### Your tasks
**1)** Please decide whether each statement agrees with the Overland Trails transcript below. Answer yes or no for each, and quote the deciding words: (a) The telegraph went live in the fall of 1861. (b) Fort Laramie was built in 1848. (c) Army detachments along the line were placed every 25 to 50 miles.
**2)** In the Overland Trails transcript below, how did traffic on the trails change once gold was discovered in California?

═════ Source extract ═════

When that telegraph was being in place, because it was so important, it went live in the fall of 1861, just as the Civil War was starting, it provided vital communication to those goldfield areas and to those population centers across the West, places that were helping contribute to the Union War effort.

Which is why the protection of, I mean, it was always my view, and we can argue about this in a minute, John, but like that the real reason we had all the forts was to protect the telegraph wire.

Because if you are Lincoln or his war cabinet, you don't want, like California, which is giving you all this money to pay for the Civil War, you don't want to be losing contact with them.

You need to keep those funds coming in.

Absolutely.

So the first three forts along the Overland Trails were built before the telegraph was a real thing.

So that was Fort Kearney in Nebraska in 1848, Fort Laramie here in Wyoming in 1849, and then Fort Hall in Idaho in 1849.

You ever been to Fort Hall?

Yeah, I think I was in like the third grade, you know, the summer before my fourth grade year.

Sometime I vaguely remember it.

I've never been to Fort Hall.

I've been to Fort Laramie.

Every Wyoming kid has been to Fort Laramie.

It's like a required fifth grade trip.

I still have my hardtack, I think.

It's probably still edible.

Hardtack will last forever.

But after these stations, just like Jeremy said, the Army co-opted a lot of these telegraph posts to have small detachments of soldiers to help protect the line.

These stations, these detachments were placed, you know, every 25 to 50 miles.

And one of those stations was Platte Bridge Station.

Now it's important to realize that all these actions were not happening in a vacuum.

The indigenous peoples that were living on the plains at the time saw this gradual encroachment.

Especially once gold was discovered in California, the Overland Trails went from a few hundred people a year to tens of thousands of people.

And it's disrupted game, causing issues for everyone, the people moving through, the people living there, and the indigenous people that had been living there.

With their lifeways disrupted, it caused a lot of conflicts between indigenous parties and the folks that were either setting up their commercial ventures or passing through.

═════ Given information ═════

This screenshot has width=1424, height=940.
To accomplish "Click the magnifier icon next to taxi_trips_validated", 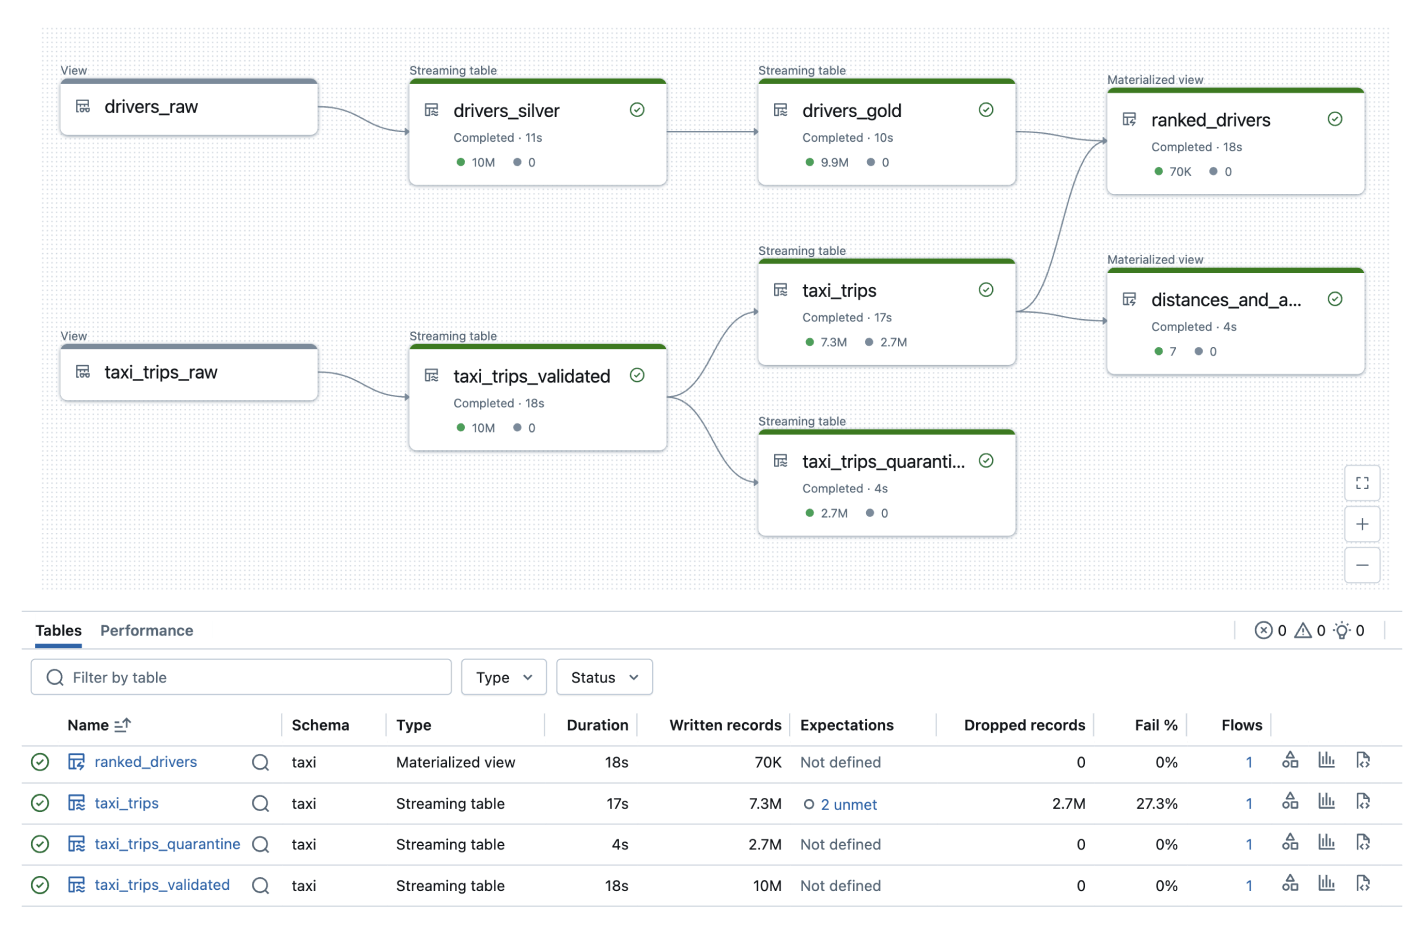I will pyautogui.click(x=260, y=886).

═════

### Answers to the exercise
**1)**
(a) Yes: "it went live in the fall of 1861"
(b) No: "Fort Laramie here in Wyoming in 1849"
(c) Yes: "These stations, these detachments were placed, you know, every 25 to 50 miles."

**2)** It went from a few hundred people a year to tens of thousands of people.